[Collected data]

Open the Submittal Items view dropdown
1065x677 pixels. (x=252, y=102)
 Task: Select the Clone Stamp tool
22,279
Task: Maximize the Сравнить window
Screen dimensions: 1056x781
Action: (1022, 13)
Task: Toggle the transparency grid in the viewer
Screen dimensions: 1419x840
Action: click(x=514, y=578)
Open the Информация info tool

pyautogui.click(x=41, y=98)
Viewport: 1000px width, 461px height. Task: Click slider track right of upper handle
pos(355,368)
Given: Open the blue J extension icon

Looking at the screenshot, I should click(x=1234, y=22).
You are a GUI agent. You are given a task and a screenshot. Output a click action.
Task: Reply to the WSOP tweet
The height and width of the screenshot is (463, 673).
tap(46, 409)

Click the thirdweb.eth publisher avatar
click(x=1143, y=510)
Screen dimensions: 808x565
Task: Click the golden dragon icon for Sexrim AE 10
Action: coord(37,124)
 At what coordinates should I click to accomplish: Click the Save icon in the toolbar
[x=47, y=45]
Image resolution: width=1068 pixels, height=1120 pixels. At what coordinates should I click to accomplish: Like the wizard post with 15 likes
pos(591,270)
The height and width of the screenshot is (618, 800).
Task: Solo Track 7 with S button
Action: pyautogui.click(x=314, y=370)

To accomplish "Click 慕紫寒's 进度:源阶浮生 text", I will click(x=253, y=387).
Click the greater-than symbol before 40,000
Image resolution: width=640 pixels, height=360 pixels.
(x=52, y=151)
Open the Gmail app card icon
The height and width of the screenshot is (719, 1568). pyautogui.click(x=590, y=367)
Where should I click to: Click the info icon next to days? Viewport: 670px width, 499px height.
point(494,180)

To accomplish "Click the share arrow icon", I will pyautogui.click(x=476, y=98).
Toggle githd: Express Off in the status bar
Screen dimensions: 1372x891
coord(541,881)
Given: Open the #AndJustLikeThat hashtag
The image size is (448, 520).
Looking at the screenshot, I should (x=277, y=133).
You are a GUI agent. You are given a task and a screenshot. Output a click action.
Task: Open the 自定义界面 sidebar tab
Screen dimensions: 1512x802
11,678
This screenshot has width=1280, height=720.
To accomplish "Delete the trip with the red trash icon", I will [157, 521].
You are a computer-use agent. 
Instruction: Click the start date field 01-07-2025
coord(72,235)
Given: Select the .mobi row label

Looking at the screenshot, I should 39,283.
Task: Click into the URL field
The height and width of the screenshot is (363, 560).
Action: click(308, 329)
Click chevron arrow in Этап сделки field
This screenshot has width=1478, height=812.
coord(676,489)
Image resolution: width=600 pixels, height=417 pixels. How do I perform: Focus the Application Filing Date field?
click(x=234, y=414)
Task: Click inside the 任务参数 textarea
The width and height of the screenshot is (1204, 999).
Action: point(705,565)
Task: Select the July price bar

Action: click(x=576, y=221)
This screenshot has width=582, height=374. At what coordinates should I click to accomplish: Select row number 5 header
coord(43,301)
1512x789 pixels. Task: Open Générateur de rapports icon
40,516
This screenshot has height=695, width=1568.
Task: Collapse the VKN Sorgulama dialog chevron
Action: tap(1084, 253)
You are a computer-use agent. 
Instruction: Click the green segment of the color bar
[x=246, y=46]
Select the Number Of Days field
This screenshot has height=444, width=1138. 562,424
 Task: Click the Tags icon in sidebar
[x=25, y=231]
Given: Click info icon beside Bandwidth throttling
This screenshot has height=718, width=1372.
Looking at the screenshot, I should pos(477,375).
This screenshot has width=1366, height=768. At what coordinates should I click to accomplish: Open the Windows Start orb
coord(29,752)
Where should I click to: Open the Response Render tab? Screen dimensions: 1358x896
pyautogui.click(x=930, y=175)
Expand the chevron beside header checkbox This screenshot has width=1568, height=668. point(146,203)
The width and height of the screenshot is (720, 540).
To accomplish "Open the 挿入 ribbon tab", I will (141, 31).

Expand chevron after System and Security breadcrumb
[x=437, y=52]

*Problem description:*
Please count the lines of the material above that contain the string "pyautogui", treating case as significant, and reply with the number alone.

*Expected answer:*
5